Your task:
Copy out the lines of the saved entries below, from the line with "Click the 3/23/22 date label" to the line with "tap(456, 55)", with both of those lines included. Leave the pictures out of your copy.

Saved entries:
---*---
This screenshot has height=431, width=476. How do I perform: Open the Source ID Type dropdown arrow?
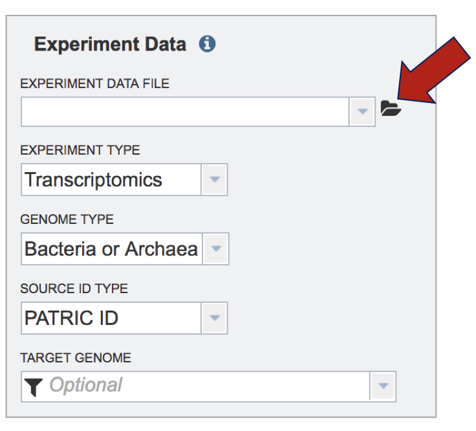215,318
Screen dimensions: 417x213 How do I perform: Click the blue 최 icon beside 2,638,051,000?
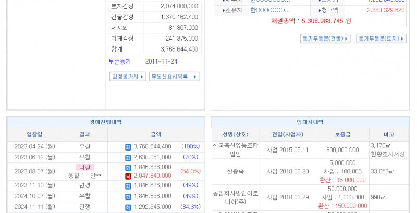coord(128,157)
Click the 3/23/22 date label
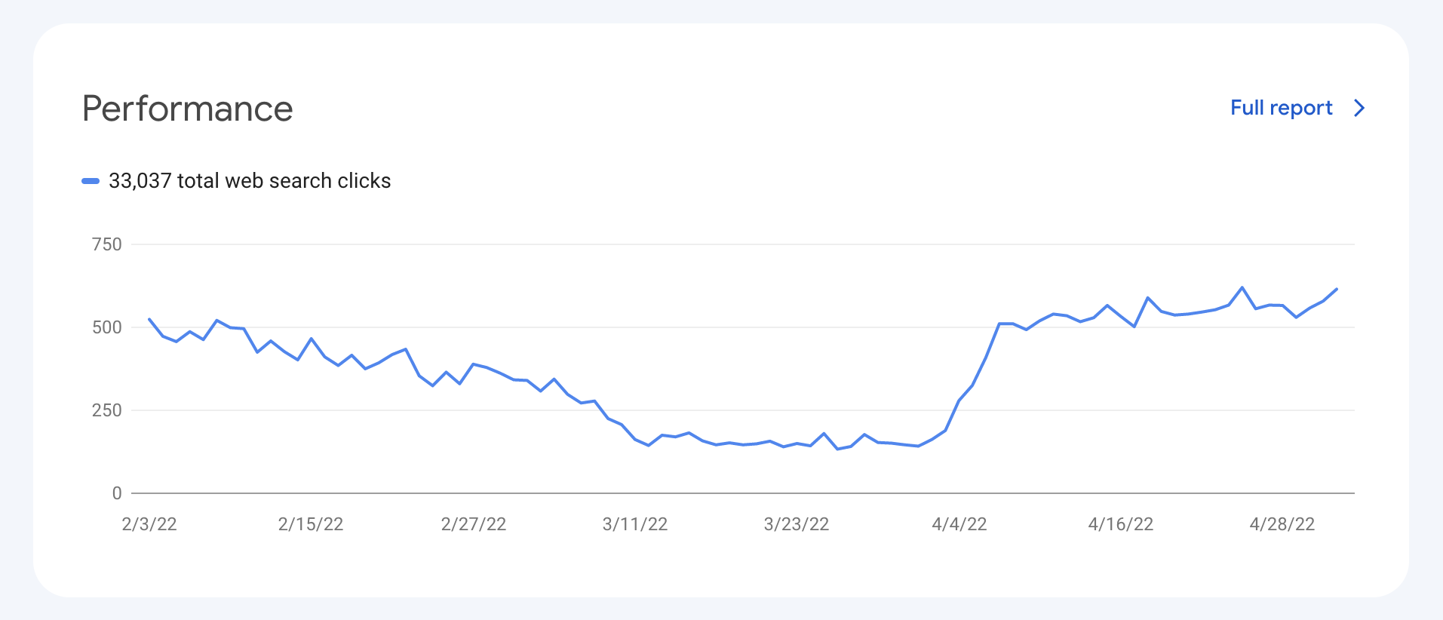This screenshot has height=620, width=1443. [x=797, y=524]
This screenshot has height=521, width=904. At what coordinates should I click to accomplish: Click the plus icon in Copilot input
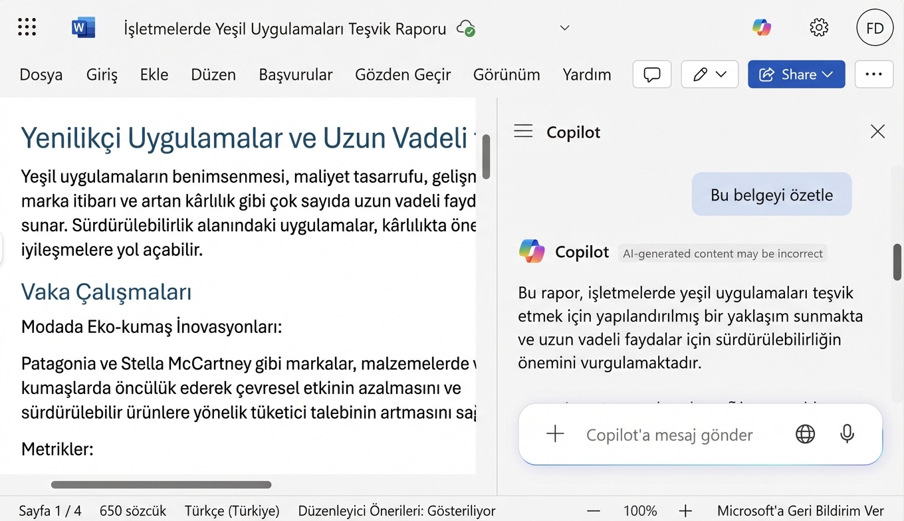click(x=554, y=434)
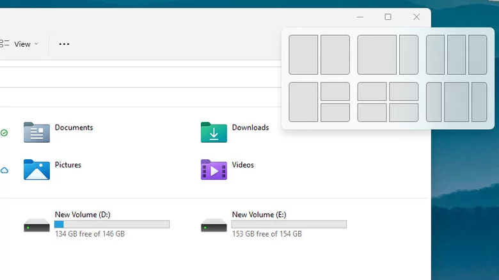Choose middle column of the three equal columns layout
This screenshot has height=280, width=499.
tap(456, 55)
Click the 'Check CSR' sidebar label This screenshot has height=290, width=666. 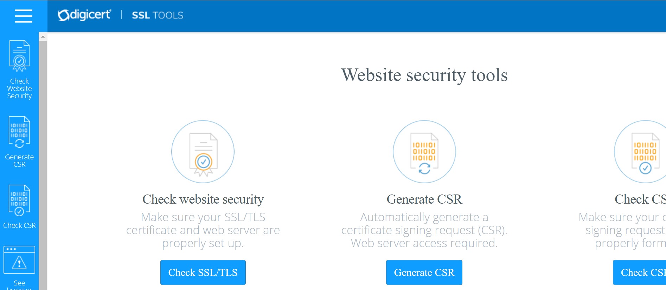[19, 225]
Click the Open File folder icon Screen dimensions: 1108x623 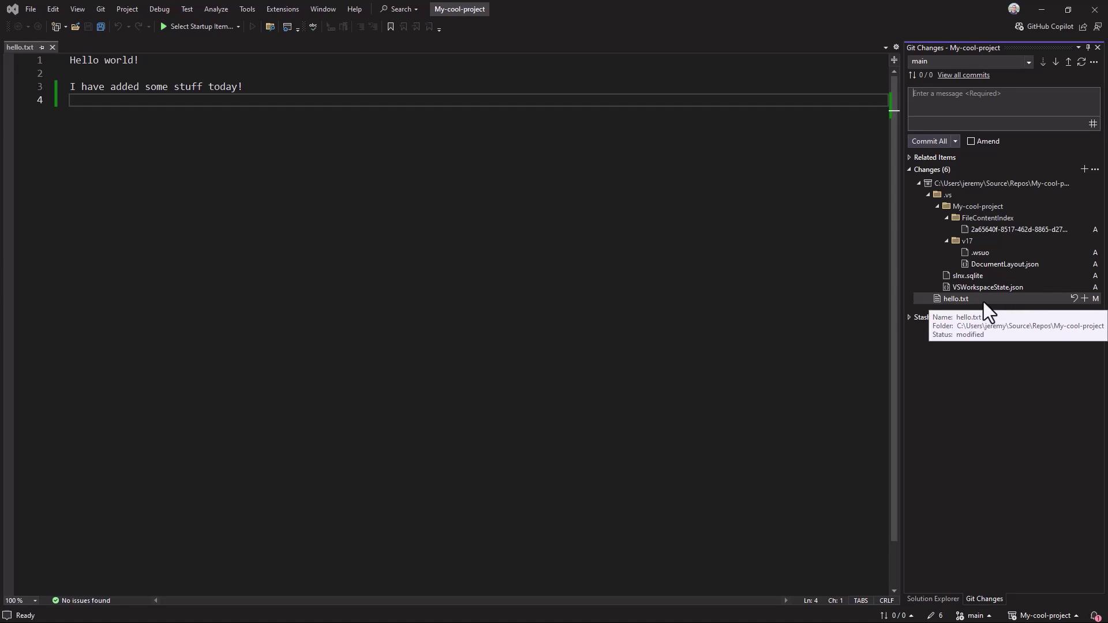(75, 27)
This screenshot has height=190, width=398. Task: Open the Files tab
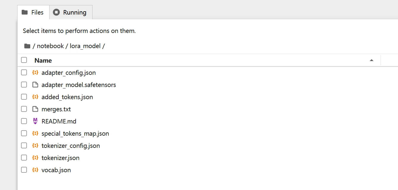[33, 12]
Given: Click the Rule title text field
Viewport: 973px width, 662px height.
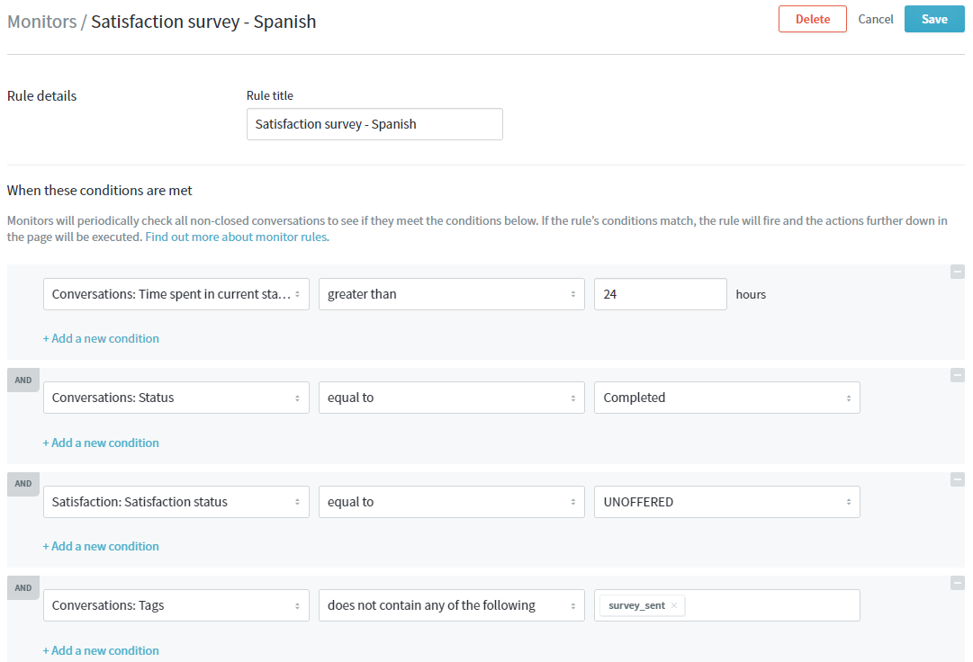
---*---
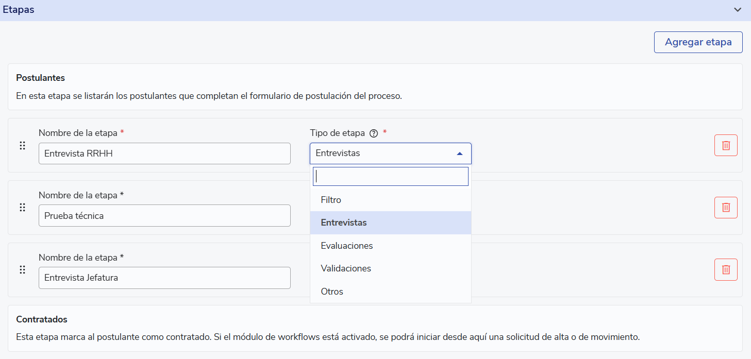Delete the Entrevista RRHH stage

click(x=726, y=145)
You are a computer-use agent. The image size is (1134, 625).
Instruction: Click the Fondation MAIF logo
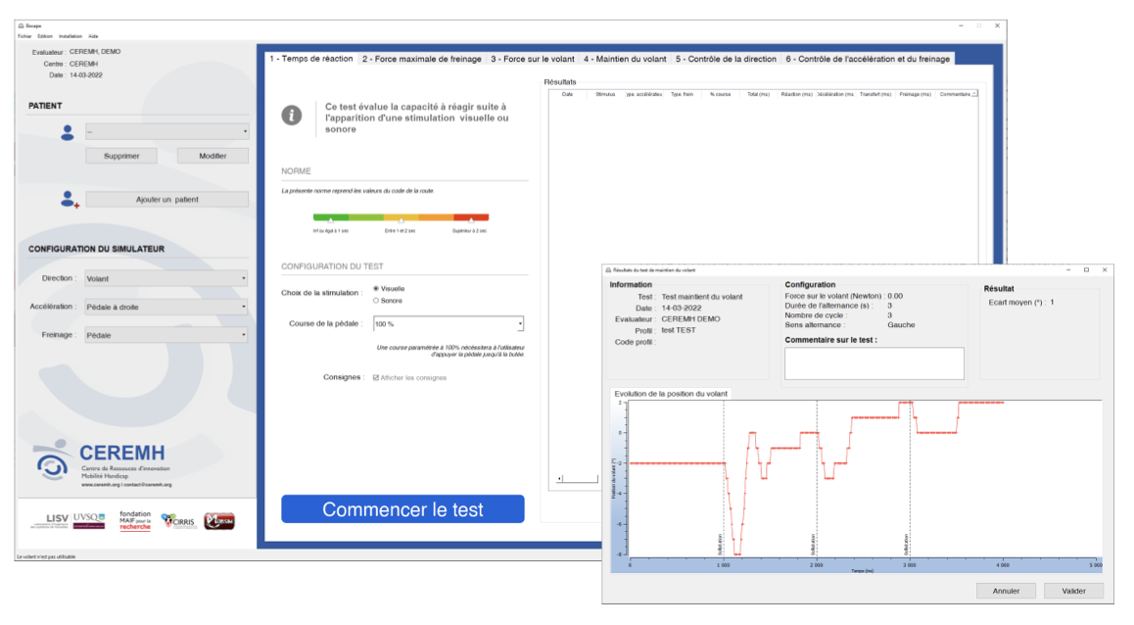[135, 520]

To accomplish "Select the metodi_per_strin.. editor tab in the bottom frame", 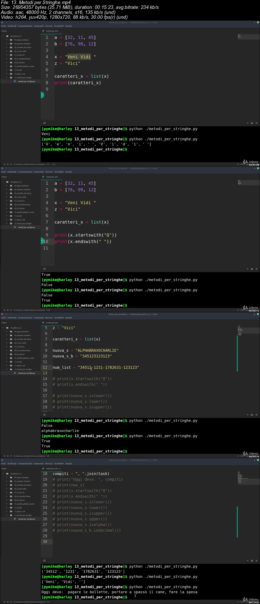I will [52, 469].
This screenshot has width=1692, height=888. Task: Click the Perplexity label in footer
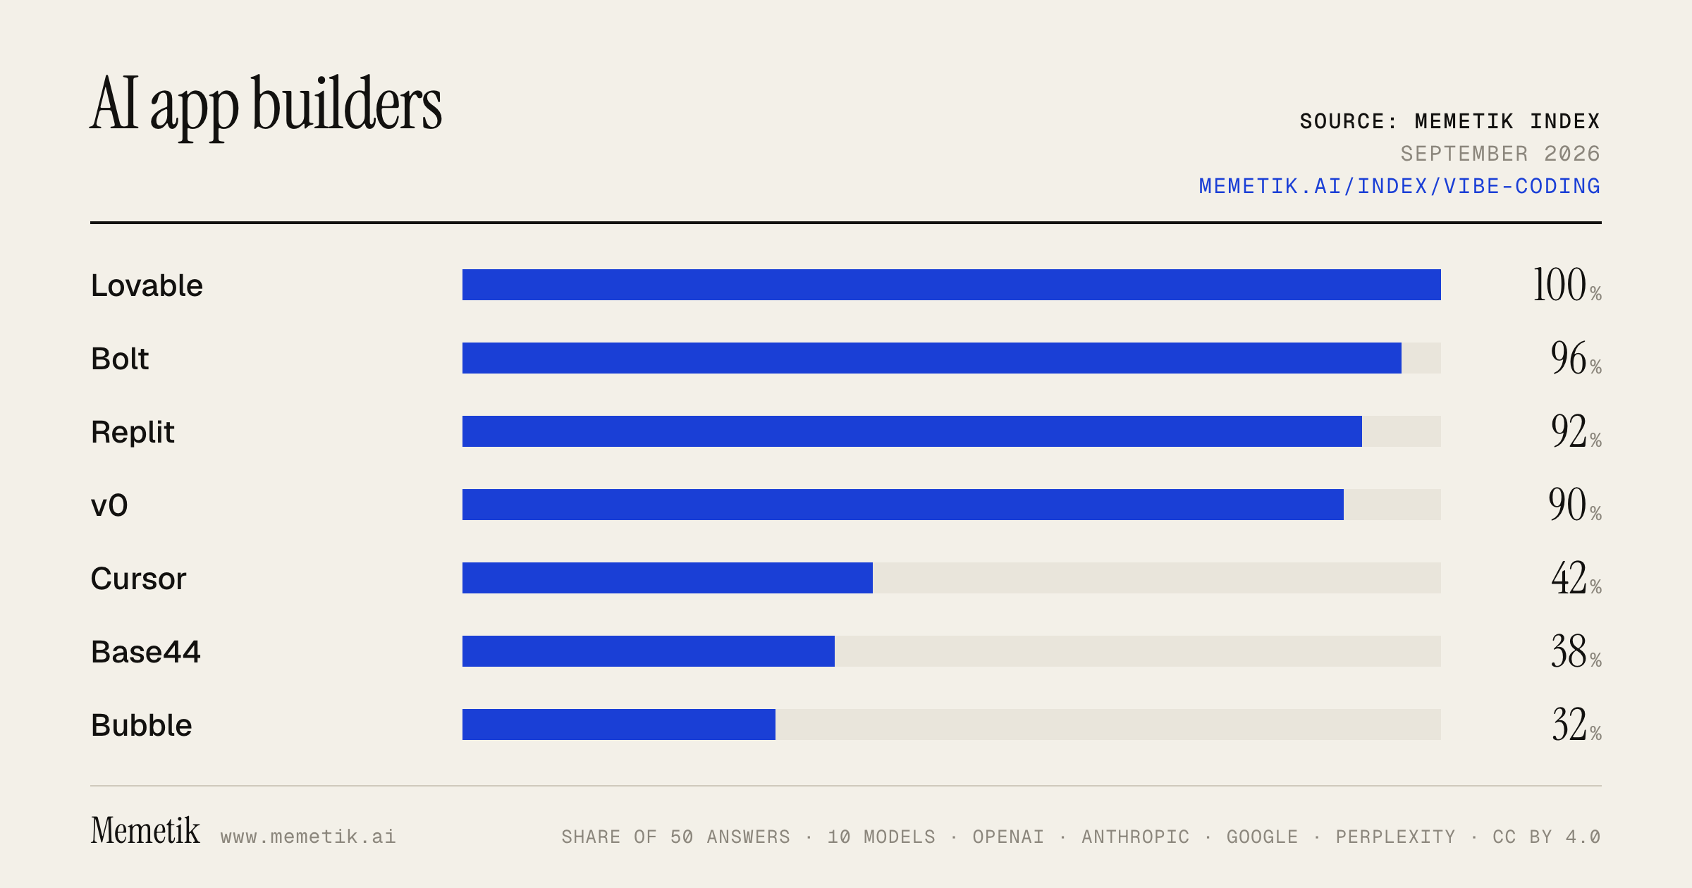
---*---
Task solution:
Click the 3/23/22 date label
This screenshot has height=620, width=1443. [x=797, y=524]
This screenshot has height=521, width=904. At what coordinates should I click to accomplish: Click the plus icon in Copilot input
click(x=554, y=434)
Choose middle column of the three equal columns layout
This screenshot has height=280, width=499.
tap(456, 55)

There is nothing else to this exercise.